Countdown in Hamburg

■ Zieht Senat Vertragsentwurf zurück? / SPD–Linke appelliert an beide Seiten / Letzte Frist heute 15 Uhr

Aus Hamburg Axel Kintzinger

Trotz des Zugeständnisses der Hafenstraßenbewohner, zumindest die Stacheldrahtrollen von den Dächern der umkämpften Häuser zu demontieren, glaubt momentan kaum noch jemand an eine friedliche Lösung dieses Hamburger Dauerbrenners. Nach einer mehrstündigen Sondersitzung entschied die sozialliberale Stadtregierung gestern, den vorgelegten Vertragsentwurf zurückzuziehen, wenn nicht heute 15 Uhr - eine Stunde vor Beginn der Bürgerschaftssitzung - weitere Abbaumaßnahmen vorgenommen sind. Mit sichtlicher Erregung sagte Bürgermeister Dohnanyi: „Ich bin zornig und enttäuscht.
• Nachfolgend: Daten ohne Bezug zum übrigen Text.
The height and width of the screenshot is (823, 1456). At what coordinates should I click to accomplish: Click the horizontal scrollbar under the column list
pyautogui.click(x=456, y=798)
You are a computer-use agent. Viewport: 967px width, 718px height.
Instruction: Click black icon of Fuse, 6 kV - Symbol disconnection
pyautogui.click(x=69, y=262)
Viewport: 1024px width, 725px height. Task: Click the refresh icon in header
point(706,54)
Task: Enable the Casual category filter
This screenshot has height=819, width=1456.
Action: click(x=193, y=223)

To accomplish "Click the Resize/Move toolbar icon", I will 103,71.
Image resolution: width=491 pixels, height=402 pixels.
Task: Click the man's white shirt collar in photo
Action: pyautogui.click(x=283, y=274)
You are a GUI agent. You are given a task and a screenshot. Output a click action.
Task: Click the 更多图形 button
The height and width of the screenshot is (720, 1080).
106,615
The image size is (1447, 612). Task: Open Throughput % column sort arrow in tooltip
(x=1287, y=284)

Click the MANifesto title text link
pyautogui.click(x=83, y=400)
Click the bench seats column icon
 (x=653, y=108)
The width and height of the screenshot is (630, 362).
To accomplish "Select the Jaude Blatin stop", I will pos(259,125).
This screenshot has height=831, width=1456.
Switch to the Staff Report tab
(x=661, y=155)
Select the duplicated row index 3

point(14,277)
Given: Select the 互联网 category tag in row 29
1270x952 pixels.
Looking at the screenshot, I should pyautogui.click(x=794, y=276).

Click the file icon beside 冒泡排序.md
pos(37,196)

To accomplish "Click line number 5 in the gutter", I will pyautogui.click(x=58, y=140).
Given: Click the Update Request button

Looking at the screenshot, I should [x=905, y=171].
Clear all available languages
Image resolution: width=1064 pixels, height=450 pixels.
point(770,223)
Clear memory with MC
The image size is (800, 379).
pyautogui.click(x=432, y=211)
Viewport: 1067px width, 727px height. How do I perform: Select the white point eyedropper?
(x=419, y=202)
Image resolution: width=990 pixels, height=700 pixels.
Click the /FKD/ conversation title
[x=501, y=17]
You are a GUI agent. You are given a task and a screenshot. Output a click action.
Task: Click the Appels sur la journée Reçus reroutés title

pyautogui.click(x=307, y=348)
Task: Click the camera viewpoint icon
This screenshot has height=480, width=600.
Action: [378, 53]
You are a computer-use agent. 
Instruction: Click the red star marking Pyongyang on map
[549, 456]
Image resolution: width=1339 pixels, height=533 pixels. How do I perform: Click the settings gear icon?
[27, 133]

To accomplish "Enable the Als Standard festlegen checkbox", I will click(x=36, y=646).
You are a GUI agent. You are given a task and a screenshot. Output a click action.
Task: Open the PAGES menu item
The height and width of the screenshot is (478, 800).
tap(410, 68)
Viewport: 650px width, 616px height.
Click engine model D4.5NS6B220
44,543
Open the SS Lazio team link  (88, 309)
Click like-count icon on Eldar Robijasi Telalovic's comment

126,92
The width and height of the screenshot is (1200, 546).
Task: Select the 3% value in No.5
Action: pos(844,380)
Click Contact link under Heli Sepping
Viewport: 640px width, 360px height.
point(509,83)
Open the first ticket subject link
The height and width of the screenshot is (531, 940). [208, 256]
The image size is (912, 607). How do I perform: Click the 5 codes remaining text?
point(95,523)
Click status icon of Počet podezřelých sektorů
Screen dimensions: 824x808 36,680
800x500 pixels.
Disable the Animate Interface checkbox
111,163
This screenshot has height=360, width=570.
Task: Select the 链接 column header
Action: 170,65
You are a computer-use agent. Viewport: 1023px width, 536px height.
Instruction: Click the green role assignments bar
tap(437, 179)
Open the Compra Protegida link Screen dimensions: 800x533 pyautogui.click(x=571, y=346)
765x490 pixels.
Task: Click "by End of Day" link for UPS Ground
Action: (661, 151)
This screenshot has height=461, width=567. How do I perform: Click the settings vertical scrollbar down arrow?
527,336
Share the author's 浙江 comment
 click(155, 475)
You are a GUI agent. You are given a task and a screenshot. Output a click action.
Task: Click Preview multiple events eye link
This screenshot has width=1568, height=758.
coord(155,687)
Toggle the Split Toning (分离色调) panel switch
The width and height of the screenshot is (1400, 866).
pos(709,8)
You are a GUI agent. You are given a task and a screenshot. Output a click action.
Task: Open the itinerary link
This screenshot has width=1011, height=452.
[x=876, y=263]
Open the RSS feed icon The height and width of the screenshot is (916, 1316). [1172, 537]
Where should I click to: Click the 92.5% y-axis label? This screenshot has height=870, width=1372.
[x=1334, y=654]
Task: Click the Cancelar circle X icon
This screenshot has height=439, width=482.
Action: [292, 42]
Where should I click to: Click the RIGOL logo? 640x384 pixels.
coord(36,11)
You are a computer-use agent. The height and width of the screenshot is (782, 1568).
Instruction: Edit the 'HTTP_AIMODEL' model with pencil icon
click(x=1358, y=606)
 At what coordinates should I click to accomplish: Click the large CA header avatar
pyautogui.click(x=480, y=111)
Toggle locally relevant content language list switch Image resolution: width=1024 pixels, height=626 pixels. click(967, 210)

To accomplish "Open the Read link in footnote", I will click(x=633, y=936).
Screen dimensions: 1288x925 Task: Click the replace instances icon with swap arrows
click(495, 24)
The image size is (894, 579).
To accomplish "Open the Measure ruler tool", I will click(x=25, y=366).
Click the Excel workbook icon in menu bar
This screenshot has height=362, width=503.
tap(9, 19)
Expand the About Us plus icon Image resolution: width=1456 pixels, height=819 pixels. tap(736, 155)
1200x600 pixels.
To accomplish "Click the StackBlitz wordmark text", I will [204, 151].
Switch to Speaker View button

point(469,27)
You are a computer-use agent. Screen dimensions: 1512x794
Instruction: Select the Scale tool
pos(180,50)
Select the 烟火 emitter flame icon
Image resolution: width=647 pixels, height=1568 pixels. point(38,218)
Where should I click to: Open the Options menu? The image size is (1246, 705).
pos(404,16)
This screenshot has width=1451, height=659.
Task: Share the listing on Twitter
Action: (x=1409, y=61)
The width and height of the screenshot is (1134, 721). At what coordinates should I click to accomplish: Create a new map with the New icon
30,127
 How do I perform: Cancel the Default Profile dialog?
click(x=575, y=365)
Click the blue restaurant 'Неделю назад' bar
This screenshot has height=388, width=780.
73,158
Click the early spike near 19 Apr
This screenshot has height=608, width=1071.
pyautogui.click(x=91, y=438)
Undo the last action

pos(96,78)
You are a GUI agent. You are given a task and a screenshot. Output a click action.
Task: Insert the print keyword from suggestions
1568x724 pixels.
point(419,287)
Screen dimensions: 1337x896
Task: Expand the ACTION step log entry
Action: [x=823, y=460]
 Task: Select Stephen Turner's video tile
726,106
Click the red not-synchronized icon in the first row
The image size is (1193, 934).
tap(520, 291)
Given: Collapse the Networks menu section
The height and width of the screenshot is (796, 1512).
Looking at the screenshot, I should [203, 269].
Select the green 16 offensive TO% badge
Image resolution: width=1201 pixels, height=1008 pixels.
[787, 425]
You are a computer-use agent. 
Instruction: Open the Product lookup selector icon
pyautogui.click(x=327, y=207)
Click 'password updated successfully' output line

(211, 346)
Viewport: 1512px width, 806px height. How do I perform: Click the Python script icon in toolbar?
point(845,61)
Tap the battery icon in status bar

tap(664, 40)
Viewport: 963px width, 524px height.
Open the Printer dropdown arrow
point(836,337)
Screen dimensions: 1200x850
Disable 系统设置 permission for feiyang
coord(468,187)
Die Hafenstraße hat falsche und schlechte Berater gehabt.“ Gestern abend hatte die mehrheitlich rechte SPD–Bürgerschaftsfraktion sich darauf geeinigt, daß es keinen weiteren Spielraum mehr für die Hafenstraße gebe und daß auf einem weiteren, wenn nicht gar vollständigen Abbau der vor allem in den Häusern befindlichen Anlagen beharrt werde. Sollten diese Befestigungen bis zum angegebenen Zeitpunkt nicht weiter abgebaut worden sein, steht den BewohnerInnen des seit Jahren umkämpften Projektes die Räumung ins Haus. Fortsetzung auf Seite 2 Kommentar auf Seite 4 Schon kurz vor Bekanntwerden der Senatsentscheidung gingen Räumungsgerüchte wie ein Lauffeuer durch die Stadt. In der aufgebrachten Stimmung wurde jede größere Ansammlung von Polizei als Indiz für einen kurz bevorstehenden Einsatz gewertet. In dieser Situation versuchen Teile der SPD–Linken, mit einem Appell an beide Seiten zur Besinnung aufzurufen. Der stellvertretende SPD– Fraktions–Chef Leonhard Hajen verwies auf das Klima nach den Frankfurter Todesschüssen: „Wer glaubt, daß das Problem nach Räumung und Abriß beendet ist, der irrt.“ Hajen appellierte sowohl an die Hafenstraßen–Bewohner als auch an den rechten Flügel seiner Partei, jetzt noch innezuhalten und die möglichen Folgen einer schon bald vollzogenen Räumung gründlich zu überdenken.